Exploration activity along the African Atlantic Margin increased in 2017 relative to the subdued levels seen in 2016. This upward trend is set to continue through 2018. 7 high-impact exploration wells were drilled between Morocco, Mauritania, Senegal, Guinea and Equatorial Guinea in 2017, yielding 4 to 5 discoveries and 2 to 3 failures. Successes in this area include Yakaar, the largest discovery in the world in 2017, which built upon earlier globally significant discoveries over the last 5 years such as SNE (Senegal) and the Tortue fields (Mauritania & Senegal).
2018 has already demonstrated a continued appetite for exploration, particularly in the deepwater, though Requin Tigre-1 failed to find hydrocarbons in the outboard of Senegal, following the trend set by Hippocampe-1 and Lamatin-1 in Mauritania in 2017.
Exploration of the offshore African Atlantic Margin has accelerated in the last 5 years compared to the preceding 5 years, with the exception of Equatorial Guinea. Success rates of exploratory campaigns have varied throughout the two study periods, with Morocco showing significant improvement in exploration success through time from 25% to 67%.
Firms such as Cairn, Kosmos and FAR have achieved exploratory success rates of over 80% across the last 10 years (Atlantic Margin acreage), and have positioned themselves as leaders in the Atlantic Margin domain. Initial efforts in the region were led by firms such as Kosmos and FAR who utilised expertise to explore new and emerging petroleum systems. This is demonstrated by the sharply rising upward limb of a creaming curve since approximately 2010, with the majority contribution coming from the offshore domain.
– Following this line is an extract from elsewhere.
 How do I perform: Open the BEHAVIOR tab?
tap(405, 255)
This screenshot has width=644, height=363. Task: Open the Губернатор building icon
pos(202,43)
Creaming curve demonstrating exploration efforts in coastal nations between Morocco and Togo, with several milestone project reserves highlighted
|Source: Upstream Analytics © GlobalData|
Stabilised commodity prices, and the return to positive cash flows triggered a renewed focus on exploration in 2017. For many firms such as Tullow, increased exploration marks a return to routine business following a period of economic stress, with frontier regions such as the Atlantic Margin offering potentially superior returns and opportunities for growth.